This week a friend and I talked about her 7-year-old daughter’s tendency to get constipated. Before you laugh, know that, as a dietitian, I often hear complaints about kids and adults not being able to have regular bowel movements.
There is good news-smart food and drink choices along with physical activity can improve this common ailment. Here are some suggestions:
Fiber, it really gets you moving- Women need about 25 grams and men about 38 grams of fiber per day. On average, Americans eat 10-15 grams per day, so we’ve got some room to move (I couldn’t resist!).
Become Label Able- The amount of fiber in foods is included on the label under the “Carbohydrates” heading. When you select foods, aim for 3 grams of fiber or more in each food.
Great sources are:
Fruits- blueberries, raspberries, strawberries, pears, apples with skin on, dried or stewed prunes and raisins
Unsalted nuts and seeds- almonds, peanuts, pecans, walnuts, sunflower, pumpkin and flax or chia seeds
Vegetables- green peas, broccoli, sweet potato, pumpkin and butternut, spaghetti, hubbard or acorn squash
Whole Grains- brown rice, whole grain bread and rolls, whole grain pastas and bran cereal
Limit these-white bread and rolls, white rice, spaghetti and other pastas and baked goods made from white flour. Low fiber foods can make constipation worse.
Go slow-If you haven’t been eating much fiber, increase the amount you're eating slowly or you could end up with a stomach ache. Add just one high fiber food each day to give your digestive system time to adjust.
Pair up-Besides eating more fiber, drink plenty of water. Fluids help your stools stay soft, making them easier to pass. Beginning your day with a warm beverage such as coffee or tea can be helpful. Drinking a small glass of prune juice every day can assist, too.
Move more-Short, 10-15 minute walks after meals can help your bowels move regularly. If you’re looking for a safe, inexpensive, air-conditioned place to exercise, consider our DCHC Wellness Center in Gould. You will find friendly staff and a well-equipped facility with new COVID cleaning procedures. The Wellness Center is open from 5:30 am -5:30 pm Mon-Thursday. For the remainder of 2020, the membership fee has been reduced to $10 per month.
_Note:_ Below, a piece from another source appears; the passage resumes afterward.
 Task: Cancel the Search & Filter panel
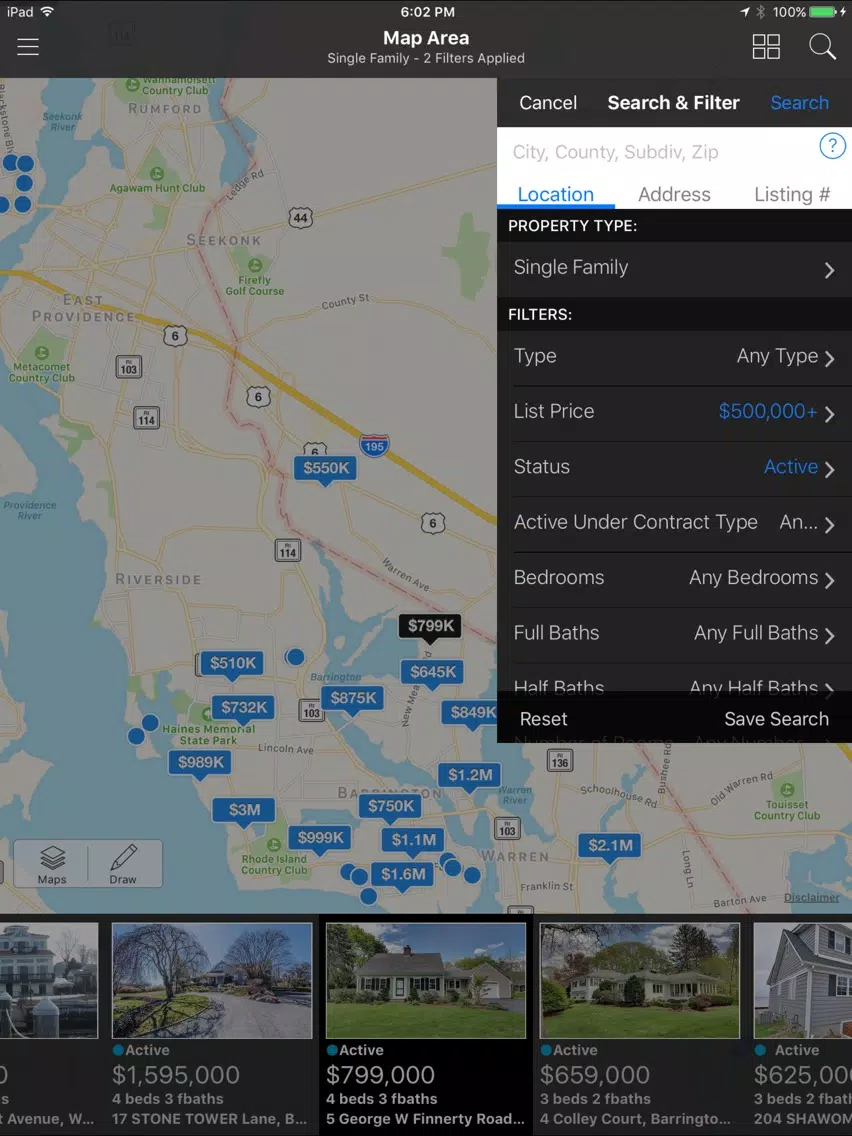pos(548,103)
Call the Wellness Center at 870-263-4748, extension 1 for more information.
Here’s an easy, tasty brown rice recipe:
Rice Salad
Ingredients
2 cups cooked brown rice, (use instant brown rice)
1⁄4 cup chopped celery
1 apple, chopped (about 1 ½ cups)
1⁄4 cup raisins
2 Tablespoons chopped almonds
1⁄2 cup low-fat plain yogurt
2 teaspoons orange juice
2 teaspoons sugar
Directions
1. Combine rice, celery, apple, raisins, and almonds in a medium bowl and mix well.
2. Combine yogurt, orange juice, and sugar and stir until sugar dissolves.
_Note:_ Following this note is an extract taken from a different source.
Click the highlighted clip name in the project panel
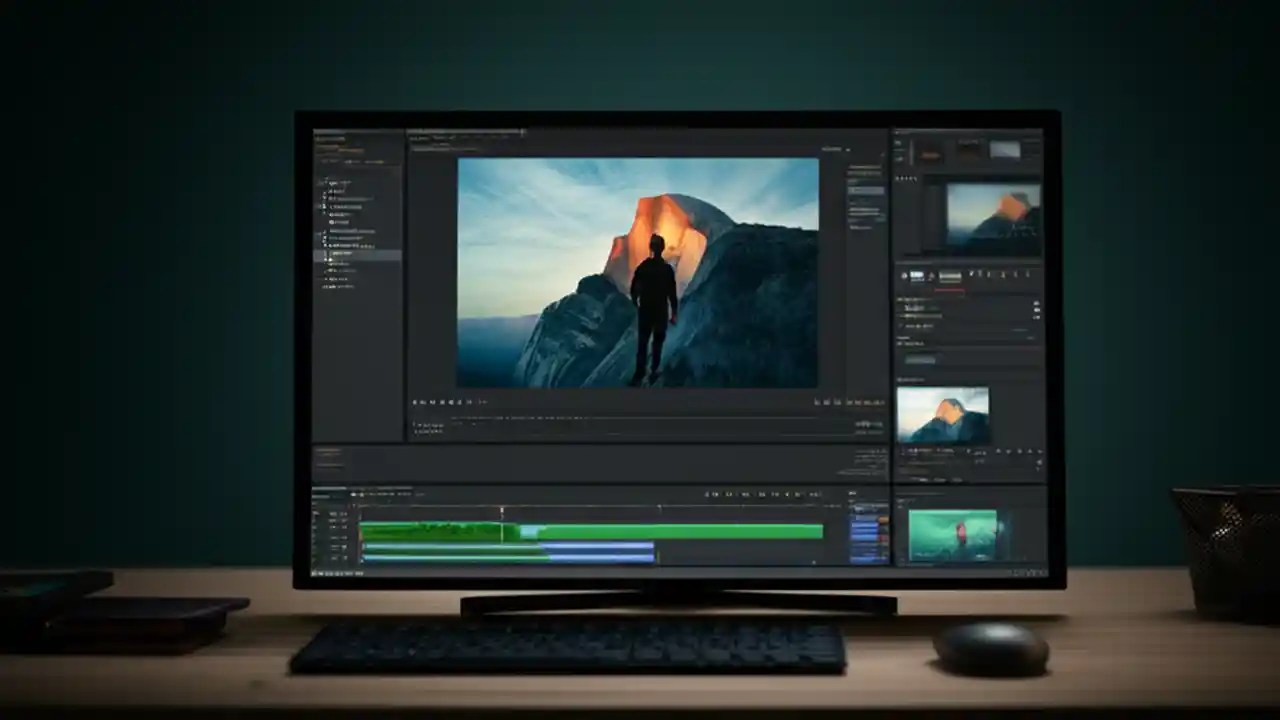 (348, 255)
3. Pour the yogurt mixture over the rice mixture and mix well. Cover and refrigerate until ready to serve.
4. Refrigerate leftovers within 2 hours.
Notes
*Add any of your favorite fruits for variety
*Preparation time: 10 minutes
Nutrition Information: Makes 4 cups or 6 servings, 2/3 cup per serving. Each serving provides 140 calories, 2 grams fat, 25 mg sodium, 28 grams carbohydrate and 3 grams fiber.